Activity: Reproduce the records below exactly as they appear.

Data records:
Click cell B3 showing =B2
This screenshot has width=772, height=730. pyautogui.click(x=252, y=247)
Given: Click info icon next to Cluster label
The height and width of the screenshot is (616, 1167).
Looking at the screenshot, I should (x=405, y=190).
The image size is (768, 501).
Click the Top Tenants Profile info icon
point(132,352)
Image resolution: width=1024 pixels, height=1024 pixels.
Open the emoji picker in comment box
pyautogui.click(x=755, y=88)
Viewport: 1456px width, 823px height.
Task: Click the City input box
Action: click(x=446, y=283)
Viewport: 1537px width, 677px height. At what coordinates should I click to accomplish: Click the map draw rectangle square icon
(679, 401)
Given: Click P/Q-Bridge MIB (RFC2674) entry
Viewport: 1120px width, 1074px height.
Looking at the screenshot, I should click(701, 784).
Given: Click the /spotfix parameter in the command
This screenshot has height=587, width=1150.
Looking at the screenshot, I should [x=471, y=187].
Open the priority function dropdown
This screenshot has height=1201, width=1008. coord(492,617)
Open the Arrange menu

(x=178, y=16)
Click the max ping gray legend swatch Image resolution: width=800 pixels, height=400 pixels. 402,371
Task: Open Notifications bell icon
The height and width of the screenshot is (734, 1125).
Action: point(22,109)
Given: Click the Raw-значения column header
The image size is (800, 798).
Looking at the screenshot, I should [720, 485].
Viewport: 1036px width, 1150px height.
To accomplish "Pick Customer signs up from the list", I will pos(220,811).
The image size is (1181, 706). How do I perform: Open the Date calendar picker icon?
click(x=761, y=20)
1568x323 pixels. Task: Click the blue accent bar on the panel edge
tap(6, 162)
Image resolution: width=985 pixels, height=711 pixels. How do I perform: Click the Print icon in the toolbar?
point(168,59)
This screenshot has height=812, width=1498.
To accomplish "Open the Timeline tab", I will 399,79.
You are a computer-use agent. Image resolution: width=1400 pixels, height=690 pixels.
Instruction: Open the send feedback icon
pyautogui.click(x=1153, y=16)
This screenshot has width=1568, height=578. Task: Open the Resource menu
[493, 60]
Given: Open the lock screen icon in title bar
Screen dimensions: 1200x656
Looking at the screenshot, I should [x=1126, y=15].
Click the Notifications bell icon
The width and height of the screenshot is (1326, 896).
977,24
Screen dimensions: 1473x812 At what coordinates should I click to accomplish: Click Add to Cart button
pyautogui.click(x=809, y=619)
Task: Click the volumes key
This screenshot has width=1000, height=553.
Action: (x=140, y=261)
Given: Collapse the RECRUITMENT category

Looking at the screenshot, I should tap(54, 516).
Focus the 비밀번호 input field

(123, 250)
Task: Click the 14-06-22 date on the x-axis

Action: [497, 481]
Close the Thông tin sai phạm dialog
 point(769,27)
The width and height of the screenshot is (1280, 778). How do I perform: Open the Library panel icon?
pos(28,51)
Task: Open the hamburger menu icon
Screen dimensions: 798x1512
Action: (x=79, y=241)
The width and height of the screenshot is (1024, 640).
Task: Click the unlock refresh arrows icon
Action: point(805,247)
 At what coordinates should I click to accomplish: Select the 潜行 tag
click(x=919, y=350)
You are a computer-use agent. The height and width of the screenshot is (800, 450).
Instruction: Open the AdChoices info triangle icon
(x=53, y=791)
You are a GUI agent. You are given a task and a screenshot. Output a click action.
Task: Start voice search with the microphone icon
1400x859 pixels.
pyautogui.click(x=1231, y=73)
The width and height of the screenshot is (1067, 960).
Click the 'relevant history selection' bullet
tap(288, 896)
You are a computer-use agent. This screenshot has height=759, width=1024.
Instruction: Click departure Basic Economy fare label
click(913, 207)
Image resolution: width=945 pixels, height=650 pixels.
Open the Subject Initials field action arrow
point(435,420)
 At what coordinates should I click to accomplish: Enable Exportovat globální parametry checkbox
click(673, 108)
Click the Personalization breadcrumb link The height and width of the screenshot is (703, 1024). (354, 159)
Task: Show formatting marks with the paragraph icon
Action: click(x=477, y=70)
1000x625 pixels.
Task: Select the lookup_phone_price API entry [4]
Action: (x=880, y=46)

Written response:
Click cell B3 showing =B2
This screenshot has width=772, height=730. pyautogui.click(x=252, y=247)
Given: Click info icon next to Cluster label
The height and width of the screenshot is (616, 1167).
Looking at the screenshot, I should (x=405, y=190).
The image size is (768, 501).
Click the Top Tenants Profile info icon
point(132,352)
Image resolution: width=1024 pixels, height=1024 pixels.
Open the emoji picker in comment box
pyautogui.click(x=755, y=88)
Viewport: 1456px width, 823px height.
Task: Click the City input box
Action: click(x=446, y=283)
Viewport: 1537px width, 677px height. At what coordinates should I click to accomplish: Click the map draw rectangle square icon
(679, 401)
Given: Click P/Q-Bridge MIB (RFC2674) entry
Viewport: 1120px width, 1074px height.
Looking at the screenshot, I should click(701, 784).
Given: Click the /spotfix parameter in the command
This screenshot has height=587, width=1150.
Looking at the screenshot, I should [x=471, y=187].
Open the priority function dropdown
This screenshot has height=1201, width=1008. coord(492,617)
Open the Arrange menu

(x=178, y=16)
Click the max ping gray legend swatch Image resolution: width=800 pixels, height=400 pixels. 402,371
Task: Open Notifications bell icon
The height and width of the screenshot is (734, 1125).
Action: point(22,109)
Given: Click the Raw-значения column header
The image size is (800, 798).
Looking at the screenshot, I should [720, 485].
Viewport: 1036px width, 1150px height.
To accomplish "Pick Customer signs up from the list", I will pos(220,811).
The image size is (1181, 706). How do I perform: Open the Date calendar picker icon?
click(x=761, y=20)
1568x323 pixels. Task: Click the blue accent bar on the panel edge
tap(6, 162)
Image resolution: width=985 pixels, height=711 pixels. How do I perform: Click the Print icon in the toolbar?
point(168,59)
This screenshot has height=812, width=1498.
To accomplish "Open the Timeline tab", I will 399,79.
You are a computer-use agent. Image resolution: width=1400 pixels, height=690 pixels.
Instruction: Open the send feedback icon
pyautogui.click(x=1153, y=16)
This screenshot has width=1568, height=578. Task: Open the Resource menu
[493, 60]
Given: Open the lock screen icon in title bar
Screen dimensions: 1200x656
Looking at the screenshot, I should [x=1126, y=15].
Click the Notifications bell icon
The width and height of the screenshot is (1326, 896).
977,24
Screen dimensions: 1473x812 At what coordinates should I click to accomplish: Click Add to Cart button
pyautogui.click(x=809, y=619)
Task: Click the volumes key
This screenshot has width=1000, height=553.
Action: (x=140, y=261)
Given: Collapse the RECRUITMENT category

Looking at the screenshot, I should tap(54, 516).
Focus the 비밀번호 input field

(123, 250)
Task: Click the 14-06-22 date on the x-axis

Action: [497, 481]
Close the Thông tin sai phạm dialog
 point(769,27)
The width and height of the screenshot is (1280, 778). How do I perform: Open the Library panel icon?
pos(28,51)
Task: Open the hamburger menu icon
Screen dimensions: 798x1512
Action: (x=79, y=241)
The width and height of the screenshot is (1024, 640).
Task: Click the unlock refresh arrows icon
Action: point(805,247)
 At what coordinates should I click to accomplish: Select the 潜行 tag
click(x=919, y=350)
You are a computer-use agent. The height and width of the screenshot is (800, 450).
Instruction: Open the AdChoices info triangle icon
(x=53, y=791)
You are a GUI agent. You are given a task and a screenshot. Output a click action.
Task: Start voice search with the microphone icon
1400x859 pixels.
pyautogui.click(x=1231, y=73)
The width and height of the screenshot is (1067, 960).
Click the 'relevant history selection' bullet
tap(288, 896)
You are a computer-use agent. This screenshot has height=759, width=1024.
Instruction: Click departure Basic Economy fare label
click(913, 207)
Image resolution: width=945 pixels, height=650 pixels.
Open the Subject Initials field action arrow
point(435,420)
 At what coordinates should I click to accomplish: Enable Exportovat globální parametry checkbox
click(673, 108)
Click the Personalization breadcrumb link The height and width of the screenshot is (703, 1024). (354, 159)
Task: Show formatting marks with the paragraph icon
Action: click(x=477, y=70)
1000x625 pixels.
Task: Select the lookup_phone_price API entry [4]
Action: (x=880, y=46)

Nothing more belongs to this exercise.